Be a scrumper: Tiny and tart, plentiful crab apples make a delicious jelly

Steve Peters / Photo

Steve Peters
RUTLAND BITES

Fall means it’s time to head to the orchard and pick apples. Though if it’s apple jelly you’re looking to make, you may have another option right in your own backyard, or perhaps that of a friendly neighbor. I’m talking about crab apples.

Grown for ornamental purposes and their abundant spring flowers, the fruits of crab apple trees are often believed to be poisonous or unsafe to eat. But that’s not true. While they are often intensely sour, they are perfectly edible. The only real difference between a crab apple and a regular apple, by definition, is the size. Crab apples are simply apples that are less than two inches in diameter. And just as with apples, they come in countless varieties, flavors and shades of color.

From what I can tell, it seems that the confusion about crab apples being poisonous is related to their seeds, stems and leaves, which do process into cyanide when digested just like those of ordinary apple trees. However, we don’t eat any of those parts of the apple tree and no one is suggesting you eat crab apple seeds either. If by chance you, your pet or your child does ingest these parts of the plant, the result is most likely just an upset stomach. In other words, we shouldn’t worry about it.

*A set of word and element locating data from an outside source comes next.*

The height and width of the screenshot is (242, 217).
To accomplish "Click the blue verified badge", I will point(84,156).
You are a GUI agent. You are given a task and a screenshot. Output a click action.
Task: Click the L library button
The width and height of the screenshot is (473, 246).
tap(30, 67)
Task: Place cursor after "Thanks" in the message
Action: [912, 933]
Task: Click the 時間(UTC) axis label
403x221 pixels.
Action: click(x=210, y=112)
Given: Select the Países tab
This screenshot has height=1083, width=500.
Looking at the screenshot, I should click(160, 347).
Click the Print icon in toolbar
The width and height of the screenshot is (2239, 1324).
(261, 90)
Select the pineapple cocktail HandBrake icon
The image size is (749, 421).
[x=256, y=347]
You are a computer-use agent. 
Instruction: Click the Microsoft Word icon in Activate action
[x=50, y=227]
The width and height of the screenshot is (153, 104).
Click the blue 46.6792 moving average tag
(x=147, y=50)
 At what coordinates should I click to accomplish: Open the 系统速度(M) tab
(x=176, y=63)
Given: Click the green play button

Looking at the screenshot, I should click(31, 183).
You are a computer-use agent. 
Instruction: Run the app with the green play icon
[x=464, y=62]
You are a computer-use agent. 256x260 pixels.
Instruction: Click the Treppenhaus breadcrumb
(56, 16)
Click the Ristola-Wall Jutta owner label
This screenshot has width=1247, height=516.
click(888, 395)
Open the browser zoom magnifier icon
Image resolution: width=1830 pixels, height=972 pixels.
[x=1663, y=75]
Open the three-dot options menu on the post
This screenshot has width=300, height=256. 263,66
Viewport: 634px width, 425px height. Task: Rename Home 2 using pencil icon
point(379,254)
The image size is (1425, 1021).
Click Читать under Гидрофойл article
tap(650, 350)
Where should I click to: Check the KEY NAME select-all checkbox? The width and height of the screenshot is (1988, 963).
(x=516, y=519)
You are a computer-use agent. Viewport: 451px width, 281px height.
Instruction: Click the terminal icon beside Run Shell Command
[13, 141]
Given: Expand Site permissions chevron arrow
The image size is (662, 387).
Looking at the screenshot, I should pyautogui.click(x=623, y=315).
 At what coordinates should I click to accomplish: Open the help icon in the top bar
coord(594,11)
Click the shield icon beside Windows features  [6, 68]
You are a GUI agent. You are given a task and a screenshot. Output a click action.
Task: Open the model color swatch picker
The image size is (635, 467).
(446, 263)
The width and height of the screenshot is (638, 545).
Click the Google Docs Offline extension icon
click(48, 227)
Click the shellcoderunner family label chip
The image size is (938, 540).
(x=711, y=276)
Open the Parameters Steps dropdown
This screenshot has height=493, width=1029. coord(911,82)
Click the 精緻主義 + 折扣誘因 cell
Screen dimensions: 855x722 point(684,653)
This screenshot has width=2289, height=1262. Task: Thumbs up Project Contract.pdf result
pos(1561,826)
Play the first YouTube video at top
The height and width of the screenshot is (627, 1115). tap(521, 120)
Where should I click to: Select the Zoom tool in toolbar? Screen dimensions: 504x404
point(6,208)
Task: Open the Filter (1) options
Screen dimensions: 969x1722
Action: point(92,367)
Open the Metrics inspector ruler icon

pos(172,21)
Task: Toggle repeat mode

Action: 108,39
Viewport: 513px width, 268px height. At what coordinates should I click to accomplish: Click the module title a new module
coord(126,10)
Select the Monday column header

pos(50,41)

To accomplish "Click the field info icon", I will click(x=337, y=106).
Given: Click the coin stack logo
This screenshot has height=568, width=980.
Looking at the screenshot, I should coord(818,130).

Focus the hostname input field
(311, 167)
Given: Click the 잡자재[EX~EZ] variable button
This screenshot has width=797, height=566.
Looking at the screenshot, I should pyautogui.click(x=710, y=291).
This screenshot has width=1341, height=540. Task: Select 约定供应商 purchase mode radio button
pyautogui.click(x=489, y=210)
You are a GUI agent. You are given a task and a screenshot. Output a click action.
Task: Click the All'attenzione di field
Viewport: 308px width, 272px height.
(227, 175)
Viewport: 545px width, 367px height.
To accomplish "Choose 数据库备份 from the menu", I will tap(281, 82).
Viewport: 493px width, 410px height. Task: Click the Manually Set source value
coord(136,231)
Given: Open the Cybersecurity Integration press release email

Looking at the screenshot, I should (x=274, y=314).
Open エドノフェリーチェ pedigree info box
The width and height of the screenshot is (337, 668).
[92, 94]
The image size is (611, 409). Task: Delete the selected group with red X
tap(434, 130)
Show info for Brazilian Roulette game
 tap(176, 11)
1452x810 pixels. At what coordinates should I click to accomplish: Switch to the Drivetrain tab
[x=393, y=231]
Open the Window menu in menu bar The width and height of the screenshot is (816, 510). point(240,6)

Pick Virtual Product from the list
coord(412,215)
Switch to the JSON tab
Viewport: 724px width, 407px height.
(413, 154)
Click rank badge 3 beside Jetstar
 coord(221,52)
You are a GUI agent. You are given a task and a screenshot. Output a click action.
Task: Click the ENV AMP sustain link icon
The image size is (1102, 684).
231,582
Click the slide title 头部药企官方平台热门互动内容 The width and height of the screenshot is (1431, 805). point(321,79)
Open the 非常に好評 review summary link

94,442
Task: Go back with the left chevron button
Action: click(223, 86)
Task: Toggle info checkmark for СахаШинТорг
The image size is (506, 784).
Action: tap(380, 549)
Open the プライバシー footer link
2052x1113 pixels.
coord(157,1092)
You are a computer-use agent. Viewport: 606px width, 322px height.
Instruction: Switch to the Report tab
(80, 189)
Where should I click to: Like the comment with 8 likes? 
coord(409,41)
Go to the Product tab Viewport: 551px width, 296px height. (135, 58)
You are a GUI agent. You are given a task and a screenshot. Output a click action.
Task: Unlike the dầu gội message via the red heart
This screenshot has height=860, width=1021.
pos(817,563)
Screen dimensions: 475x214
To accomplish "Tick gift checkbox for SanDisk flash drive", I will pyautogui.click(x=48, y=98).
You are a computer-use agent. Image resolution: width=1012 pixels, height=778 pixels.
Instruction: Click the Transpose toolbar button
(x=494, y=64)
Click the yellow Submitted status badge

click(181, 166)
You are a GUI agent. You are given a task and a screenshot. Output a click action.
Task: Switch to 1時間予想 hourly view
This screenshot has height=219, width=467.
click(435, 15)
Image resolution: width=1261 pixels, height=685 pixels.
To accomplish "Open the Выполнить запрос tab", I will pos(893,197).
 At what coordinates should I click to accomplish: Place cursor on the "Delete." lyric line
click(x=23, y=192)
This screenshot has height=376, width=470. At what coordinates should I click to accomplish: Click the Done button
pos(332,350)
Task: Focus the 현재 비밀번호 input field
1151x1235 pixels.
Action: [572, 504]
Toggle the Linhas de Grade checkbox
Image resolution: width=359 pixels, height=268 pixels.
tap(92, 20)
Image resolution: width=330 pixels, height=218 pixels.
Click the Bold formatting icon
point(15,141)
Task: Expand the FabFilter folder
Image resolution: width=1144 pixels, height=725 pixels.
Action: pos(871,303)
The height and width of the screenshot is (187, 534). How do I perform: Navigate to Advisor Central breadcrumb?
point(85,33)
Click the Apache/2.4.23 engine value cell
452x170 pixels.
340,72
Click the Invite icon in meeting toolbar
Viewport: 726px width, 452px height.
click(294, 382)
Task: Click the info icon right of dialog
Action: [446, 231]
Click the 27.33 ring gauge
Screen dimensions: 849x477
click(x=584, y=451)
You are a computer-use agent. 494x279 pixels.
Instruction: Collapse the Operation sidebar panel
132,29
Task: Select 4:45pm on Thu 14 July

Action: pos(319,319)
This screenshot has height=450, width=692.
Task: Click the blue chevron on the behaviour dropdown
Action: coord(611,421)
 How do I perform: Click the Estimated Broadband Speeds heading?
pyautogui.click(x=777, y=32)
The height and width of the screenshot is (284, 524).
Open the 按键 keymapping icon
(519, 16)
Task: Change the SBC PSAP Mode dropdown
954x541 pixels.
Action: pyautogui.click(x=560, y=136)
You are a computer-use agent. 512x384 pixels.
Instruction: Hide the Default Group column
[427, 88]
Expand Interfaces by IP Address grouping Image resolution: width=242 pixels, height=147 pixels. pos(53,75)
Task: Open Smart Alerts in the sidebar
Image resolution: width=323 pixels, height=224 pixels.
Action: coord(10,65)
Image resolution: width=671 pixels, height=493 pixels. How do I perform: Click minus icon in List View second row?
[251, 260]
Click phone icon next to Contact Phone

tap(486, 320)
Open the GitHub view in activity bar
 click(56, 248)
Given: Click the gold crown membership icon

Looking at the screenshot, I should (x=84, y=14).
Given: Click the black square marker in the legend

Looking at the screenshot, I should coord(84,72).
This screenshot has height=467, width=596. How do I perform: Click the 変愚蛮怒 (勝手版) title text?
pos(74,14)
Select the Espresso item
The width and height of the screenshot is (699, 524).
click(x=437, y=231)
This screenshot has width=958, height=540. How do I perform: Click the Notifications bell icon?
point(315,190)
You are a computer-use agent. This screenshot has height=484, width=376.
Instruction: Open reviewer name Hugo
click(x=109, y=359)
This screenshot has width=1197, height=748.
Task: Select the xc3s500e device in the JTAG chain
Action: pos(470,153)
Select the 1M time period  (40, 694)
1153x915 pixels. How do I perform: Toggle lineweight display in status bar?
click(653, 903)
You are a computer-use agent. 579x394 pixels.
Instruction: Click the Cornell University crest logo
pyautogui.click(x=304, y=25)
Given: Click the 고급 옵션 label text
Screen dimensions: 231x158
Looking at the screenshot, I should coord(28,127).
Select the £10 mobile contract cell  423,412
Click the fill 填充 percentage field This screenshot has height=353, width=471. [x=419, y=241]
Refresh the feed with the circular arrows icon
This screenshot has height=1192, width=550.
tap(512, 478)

That’s exactly what I was pondering on a walk home on a recent evening when I passed a crab apple tree with piles of apples just lying in the grass beneath it. I picked one up, took it home, gave it a good rinse and gave a small piece a try. It was bitter, sure, but it was not bad. I kind of liked it. So I went back with a bag and took as much as I could. They were just going to rot anyway.

I looked up crab apple jelly recipes and found one in my copy of “Saving the Season” by Kevin West. He calls the recipe Scrumper’s Reward, a scrumper being one who steals from orchards. Luckily, I had one of these trees in a common area of my neighborhood. I don’t recommend stealing from any yards, but I also don’t believe in wasting perfectly useful food either. Your call. But I won’t bail you out of jail if that’s where you end up.

The jelly is fantastic. It has more depth and interest than any regular apple jelly I’ve ever made. And it’s not nearly as sweet either. The addition of the white wine and thyme add some sophistication as well, making this a good accompaniment to cheese and crackers or as a glaze on roast pork. Or, if you’re like me, and looking for some frugal, yet thoughtful, gifts, here you go.

Crab apple & thyme jelly
Makes about 5 half-pint jars

  • 5 pounds crab apples
  • Water
  • Sugar
  • ½ cup dry white wine
  • A small bunch of fresh thyme

Thoroughly rinse the crab apples in warm water. Halve each crab apple and remove the stems and any leaves or residue on the bottom of the apple.

Add the crab apples to a large pot and cover with water. Bring to a boil and simmer for at least 30 minutes. Afterwards, strain out the apples through a fine-mesh strainer or colander and save the liquid — this is your apple stock. Squeeze out as much liquid from the apples as you can into the stock, then compost the apple solids, as you won’t need them here.

Either wipe out the same pot or get yourself a clean one. Measure your apple stock (weigh it if you can), then add this to the pot with an equal amount of sugar. Whisk to dissolve the sugar and bring the mixture to a boil. Boil for 10 minutes and as it cooks, tie all but a few sprigs of thyme together with a piece of kitchen string. Add the wine and thyme, and continue cooking until a thermometer reads 225 degrees, the gel point. This could take up to another 30 minutes. When done, remove the bunch of thyme.

Make sure your jars are clean and hot and add a small piece of the reserved thyme into each jar. Ladle in the jelly, secure with the lid and ring and process in a water bath for 10 minutes. Please look up water bath canning best practices if you’re not already familiar with them. If you’d rather not can your jelly, it should keep in the fridge for up to three months.

Steve Peters

Steve Peters is a cook, gardener and baker living in Rutland.